Isso tudo sem contar alguns paradoxos do roteiro: se o Comandante tem robôs à sua disposição, não teria motivo para Valerian e Laureline trabalharem como guardas pessoais; embora os dois demonstrem não simpatizar com o Comandante, não há indício da razão; os três "pombos" (vocativo usado por Laureline) mercenários constituem deus ex machina, recurso preguiçoso para qualquer script; e é vergonhoso o momento em que Laureline, em perigo, grita por Valerian sem nem saber que ele está lá, pronto para salvá-la. Falando em salvamento, por outro lado, existe o mérito de construir Laureline distante do paradigma da donzela indefesa: ao revés, a moça chega a salvar o colega em diversos momentos, o que não o impede de tratá-la como ajudante, papel que ela rejeita veementemente com palavras e ações (mas nem sempre).

Seria melhor se Laureline fosse interpretada por uma atriz, não por uma modelo. Afinal, Cara Delevingne pode ter várias qualificações, mas não a de atriz. É bem verdade que ela está menos péssima que em "Esquadrão Suicida" - até porque em "Valerian" não há dança ridícula (existe uma cena de dança, mas não é com ela, e não é ridícula). Mas isso não é mérito, não é melhora. Nem Laurence Olivier salvaria "Esquadrão Suicida". Diversamente, Dane DeHaan é um ótimo ator que tem escolhido mal os projetos dos quais participa. "Poder Sem Limites" (principalmente), "Versos de um Crime" e "Life" são filmes que mostram seu enorme potencial. Porém, "O Espetacular Homem-Aranha 2" e "A Cura" não são bons exemplos no currículo. Em "Valerian", ele mostra versatilidade, surpreendendo como o falso galã. É estranho vê-lo como um "Han Solo", o que ele consegue por ser bom ator, já que, até agora, seus papéis eram mais alternativos, distantes do galã (exceto, talvez, em "Life", porém, a proposta era diversa, pois não era também o herói). A personagem que dá nome ao título tem uma personalidade detestável, é aquele sujeito que se considera irresistível, no final fazendo sucesso não pelas qualidades que acha que tem, mas a despeito do exterior arrogante. DeHaan não é um intérprete carismático e foi prejudicado pela pavorosa parceira, mas qualquer fracasso do filme não é culpa dele.

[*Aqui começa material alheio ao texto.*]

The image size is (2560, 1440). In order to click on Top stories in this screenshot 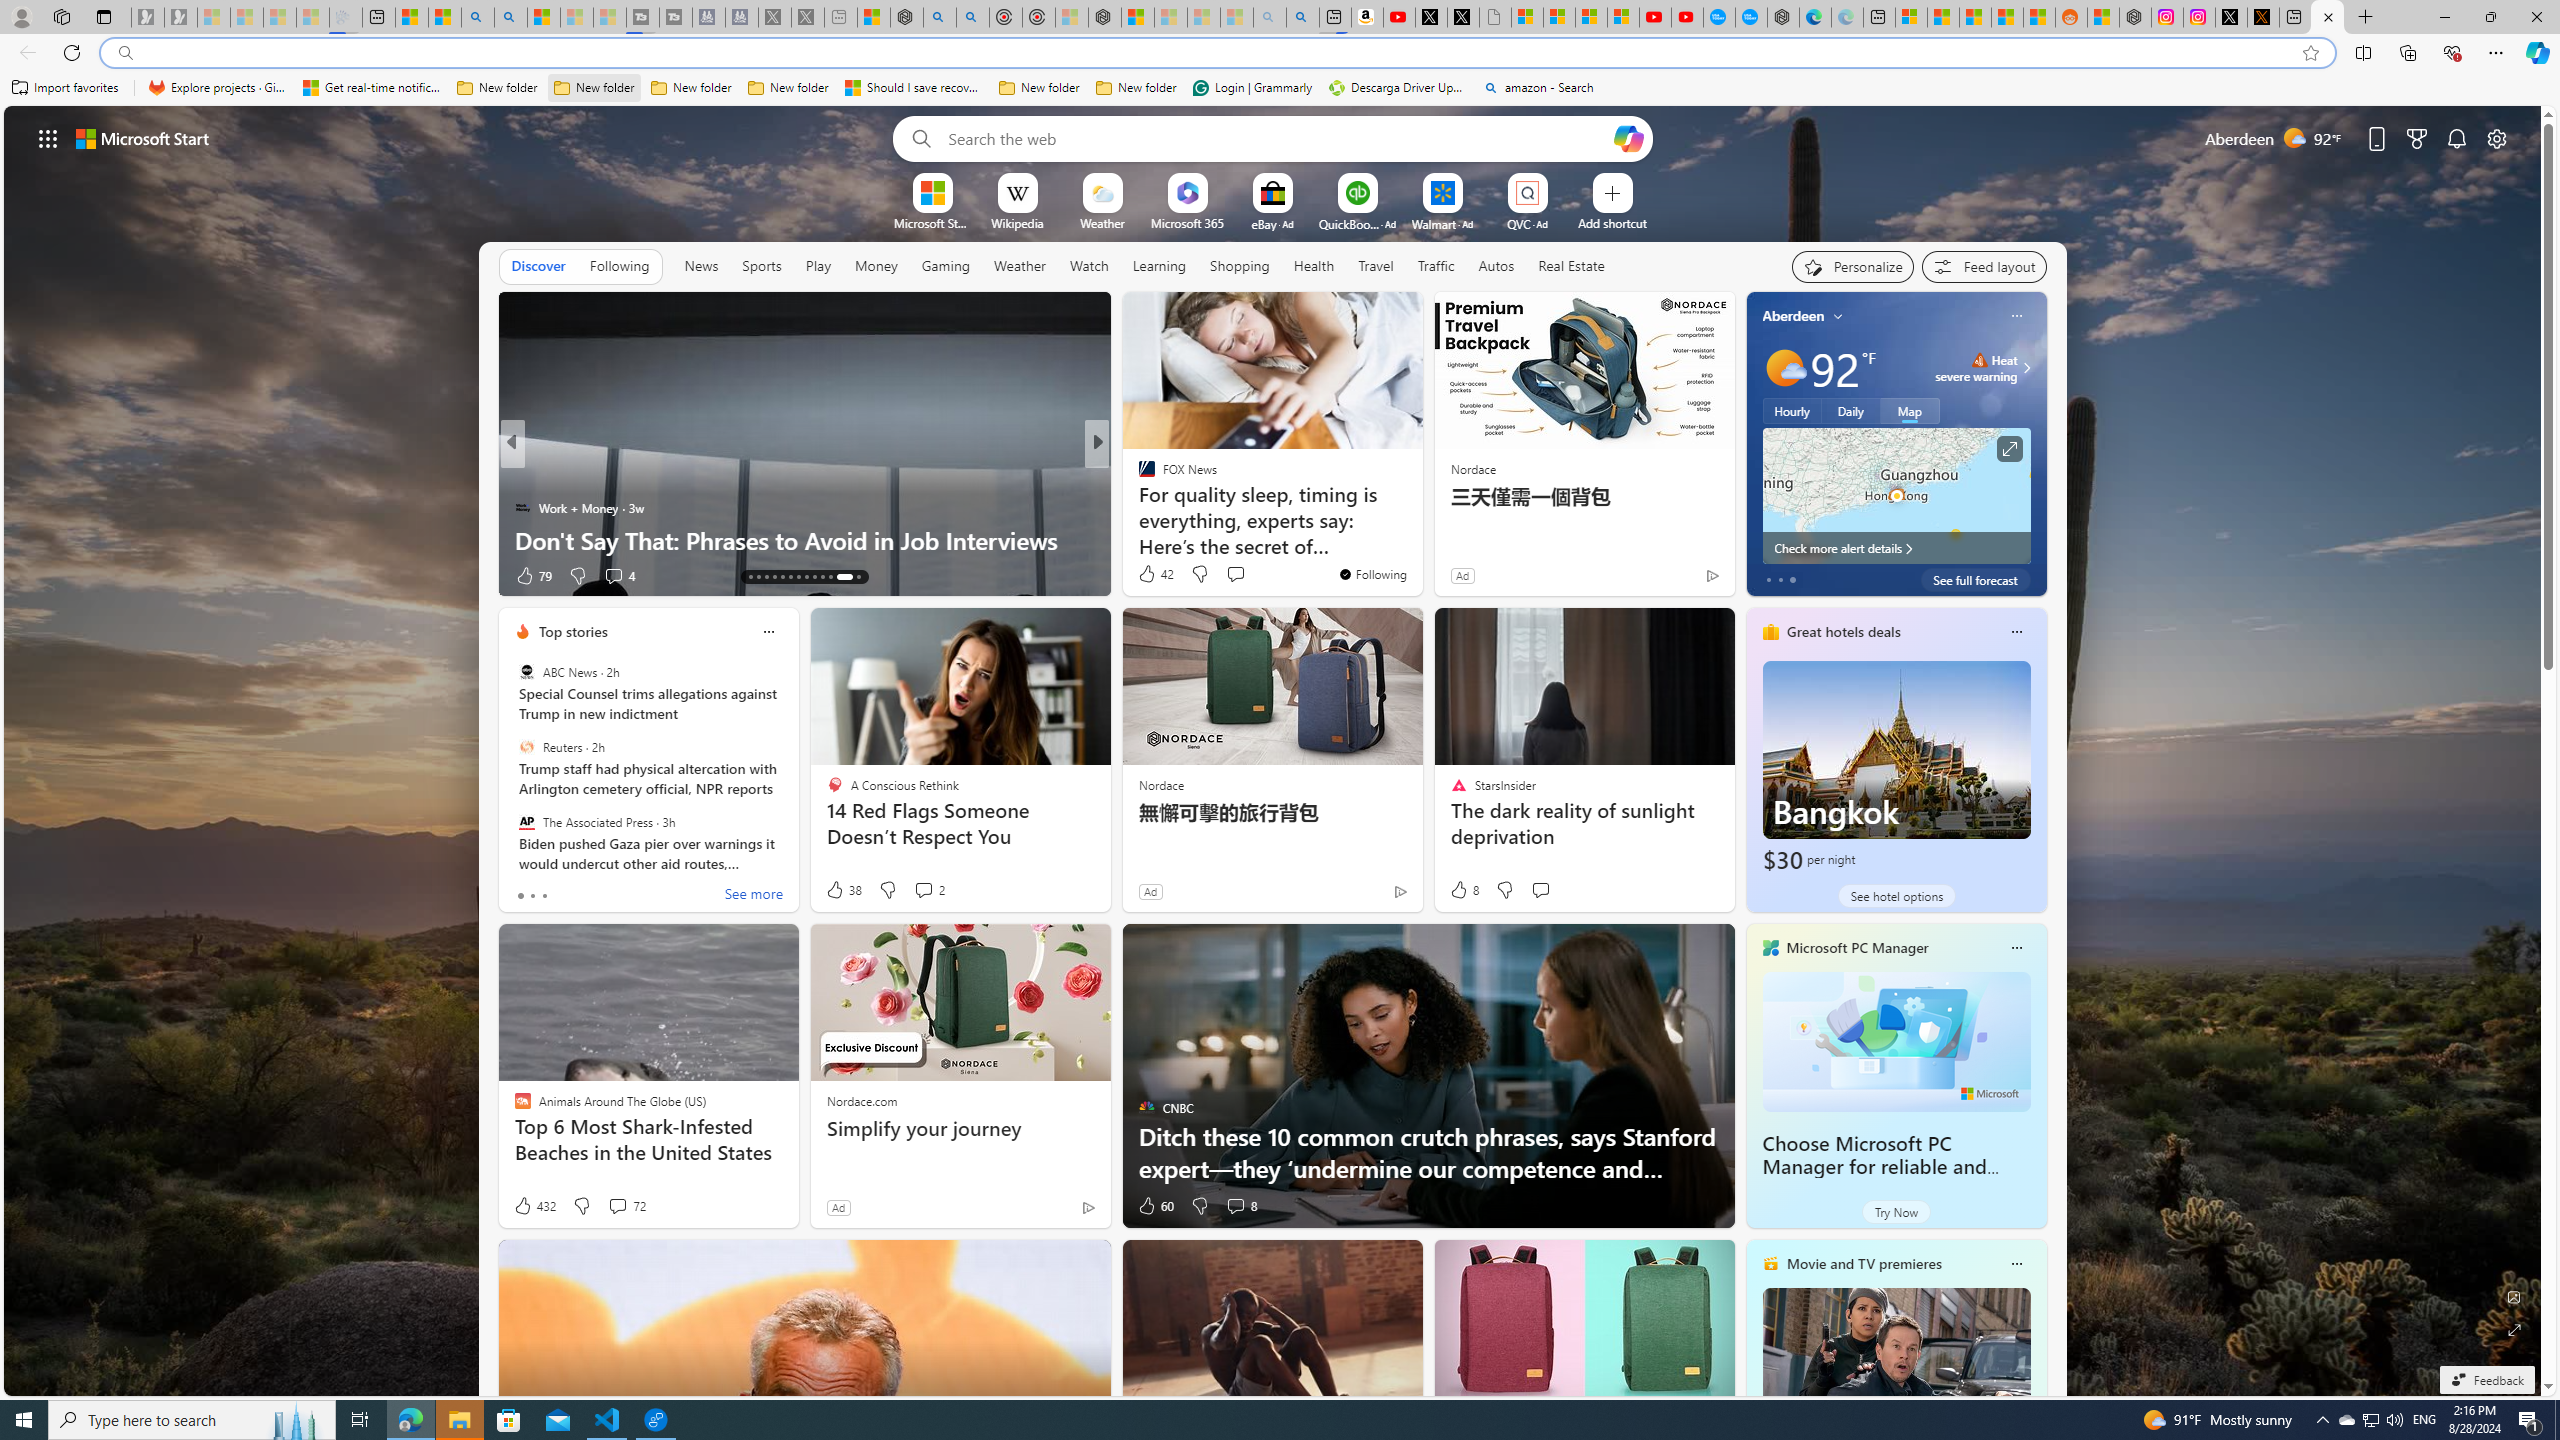, I will do `click(573, 632)`.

Ainda no elenco está um irreconhecível Ethan Hawke, também demonstrando versatilidade, todavia, em um papel pequeno. Fugindo do padrão "macho alfa" que costuma viver, desta vez seu papel é extrovertido e um pouco afeminado. Quanto a Clive Owen... é o mesmo "canastrão" dos últimos dez anos. O cast conta também com Rihanna, que faz um papel cuja função é aclarar o tema do filme. Seu trabalho em tela é pequeno, até porque sua personagem Bubble aparece pouco, iniciando com uma cena que pode parecer de pouca utilidade, mas que tem a finalidade de dar personalidade à personagem - na verdade, é fundamental para embasar seu arco dramático pessoal, da artista por vocação. Apesar da participação pequena, Bubble é uma personagem complexa e criada em camadas, ironicamente até mesmo mais interessante que Valerian e Laureline. Como foi parar no local onde o protagonista a conheceu, por exemplo? Não caberia ao roteiro explicar, mas a curiosidade ficou justamente porque a personagem é interessante. Seu drama foi mal trabalhado, é um problema de desenvolvimento, não de concepção.

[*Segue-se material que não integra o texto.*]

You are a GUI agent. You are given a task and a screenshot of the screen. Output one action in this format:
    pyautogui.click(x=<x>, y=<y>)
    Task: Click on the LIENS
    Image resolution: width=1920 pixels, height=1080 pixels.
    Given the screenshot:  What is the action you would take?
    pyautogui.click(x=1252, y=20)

O que é central é que Bubble é a metáfora da imigrante ilegal, a pessoa socialmente marginalizada e com carência inclusive afetiva. Ela se sente um ser sem lar, fadada ao desprezo da lei, como se fosse um ser de menor valor ou indigno. E a verdade é o oposto, o que ela procura é justamente a dignidade através da imigração. Mas Bubble é apenas a ponta do iceberg em "Valerian", já que o grande tema do roteiro é uma matéria pungente no mundo todo: os refugiados. Trata-se de uma preocupação contemporânea e global, havendo novamente uma metáfora no filme, através dos Pearls do planeta Mül: são seres que ficam sem o seu lar, por circunstâncias completamente alheias à sua vontade, precisando buscar refúgio em outro, recomeçando a própria civilização. Sim, "Valerian e a Cidade dos Mil Planetas" é sobre os refugiados.

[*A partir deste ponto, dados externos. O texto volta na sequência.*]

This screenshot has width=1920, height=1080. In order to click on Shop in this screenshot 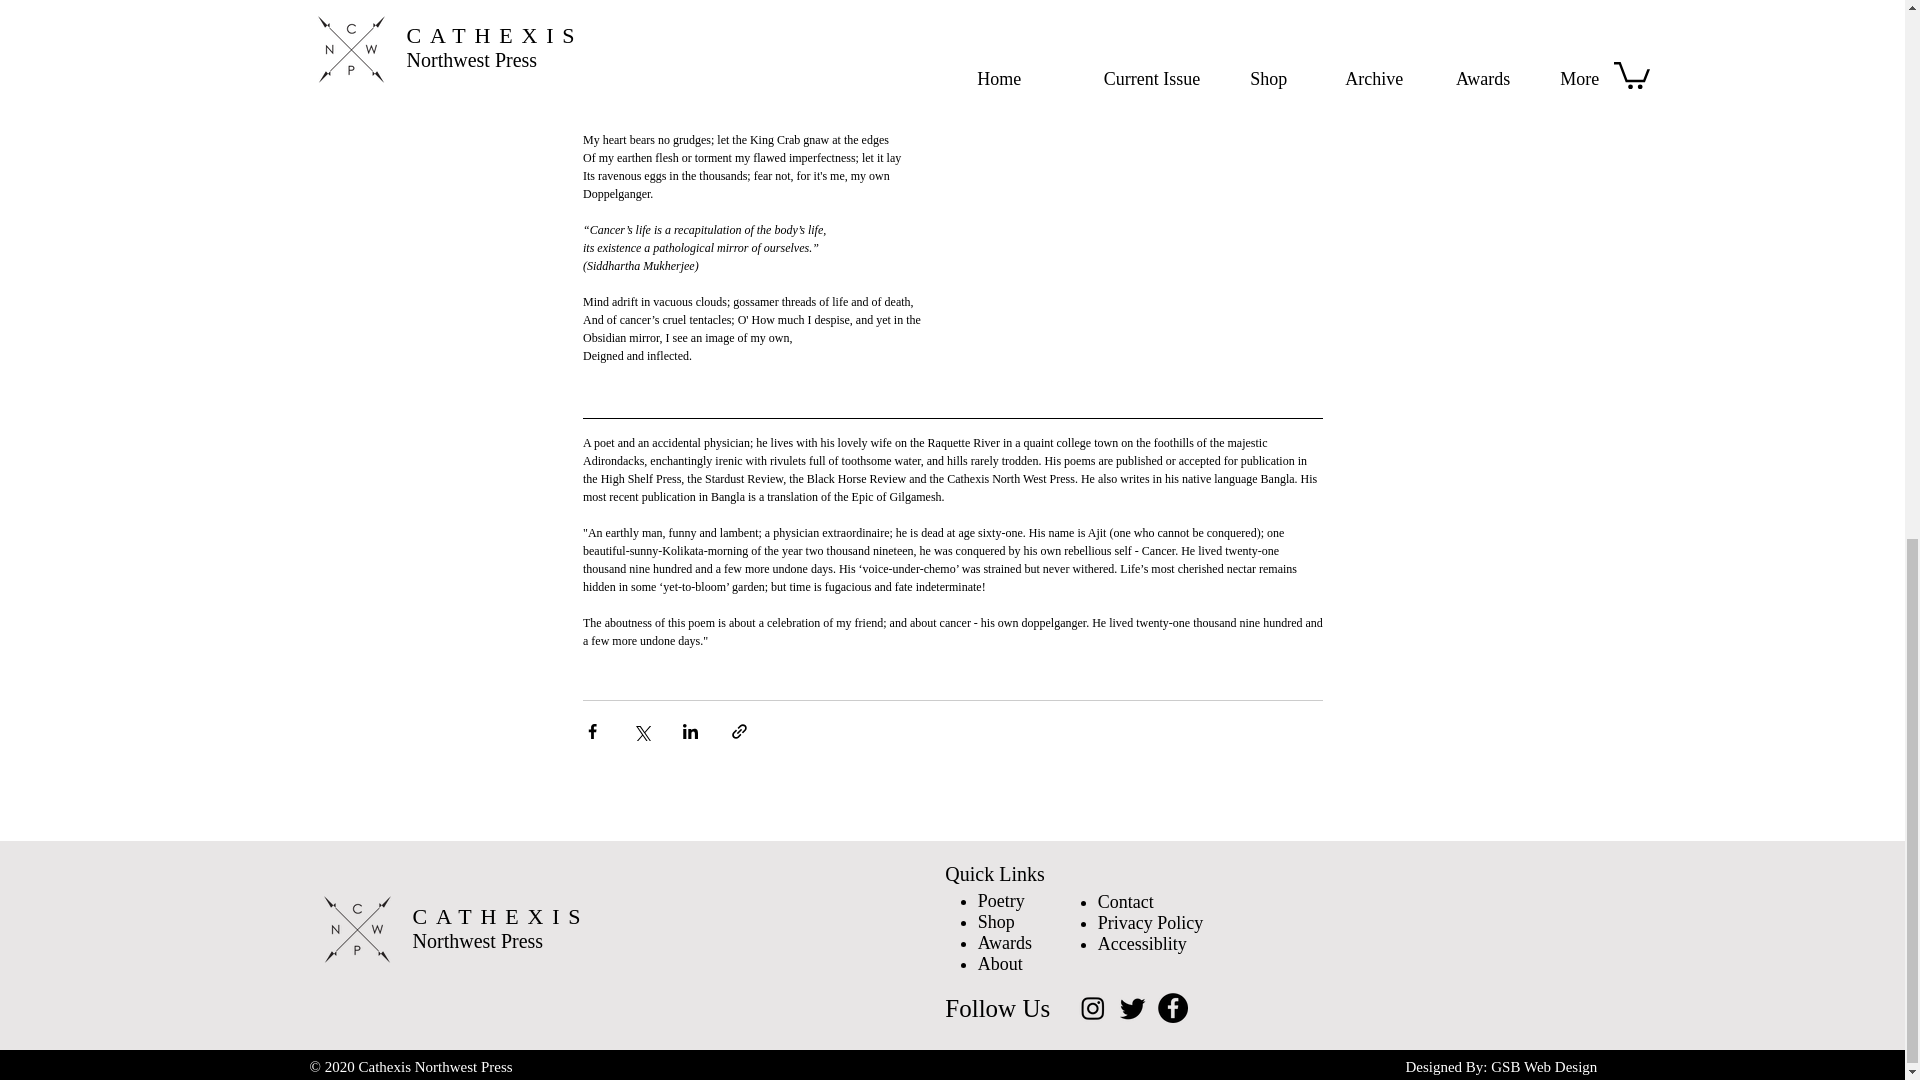, I will do `click(996, 922)`.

Os Pearls estão na primeira cena após o prólogo, que é a melhor cena. O planeta Mül é de uma beleza ímpar: sol escaldante, praia deslumbrante, calmaria, um local verdadeiramente paradisíaco. Seu visual é também único: sem pelos, mas com adornos tribais, pele clara (cor de pérola, como não poderia deixar de ser) brilhante (também sem surpresa), altos e magros. Nessa mesma cena, além disso, são vistos animais que reproduzem pérolas, algo que depois é melhor explicado - melhor, não muito melhor. Essa cena é a melhor porque é o ápice do maravilhoso design de produção do filme, que é de uma riqueza técnica fenomenal, algo que apenas um grande diretor como Luc Besson é capaz.

Nem tudo que Besson dirigiu merece recordação ("Arthur e os Minimoys" e "A Família" que o digam"), mas ele é o diretor responsável por clássicos como "O Profissional", "O Quinto Elemento" e "Joana D'Arc de Luc Besson", além do contemporâneo "Lucy", que também poderá adquirir tal status. Como roteirista, seu currículo é bem longo (incluindo "Valerian", exemplo ruim), indo desde os que ele dirigiu e outros ótimos (como "Busca Implacável" e "Beijo do Dragão"), até lixos como "Bandidas" e "Carga Explosiva - O Legado". O fascinante plano longo em que Valerian atravessa paredes é prova de que o francês é realmente extraordinário na direção, valendo o mesmo para as elipses em sequência no prólogo, que aliam didática com humor. No roteiro, existe uma referência a outro longa escrito por ele, "Busca Implacável": "onde você estiver no universo, eu vou te encontrar e vou te matar". Porém, acaba sendo um blefe narrativo desta vez, prova que o script desta vez foi falho. Por fim, a trilha sonora é boa, mas não é épica como o filme precisaria para alavancar seu nível.

"Valerian e a Cidade dos Mil Planetas" quer ser o novo paradigma dos efeitos visuais. De fato, nos efeitos visuais, no CGI, no 3D, no design de produção e na fotografia (paleta de cores azul e pastel prevalecendo) o filme é excelente. No 3D, talvez não a melhor experiência já vista, mas muito boa. Os efeitos visuais são belíssimos, mas também nada que fará história. Tudo isso pode ser elogiado, contudo, falta ao longa um roteiro mais consistente, com heróis pelos quais se possa torcer, uma narrativa mais dinâmica e fluida, em síntese, um texto melhor elaborado. De nada adianta um belo visual sem um texto que o justifique. Evidentemente, nada apaga o relevante subtexto sobre refugiados e imigrantes, entretanto, antes do subtexto, vem o texto... e faltou um bom texto a esse filme.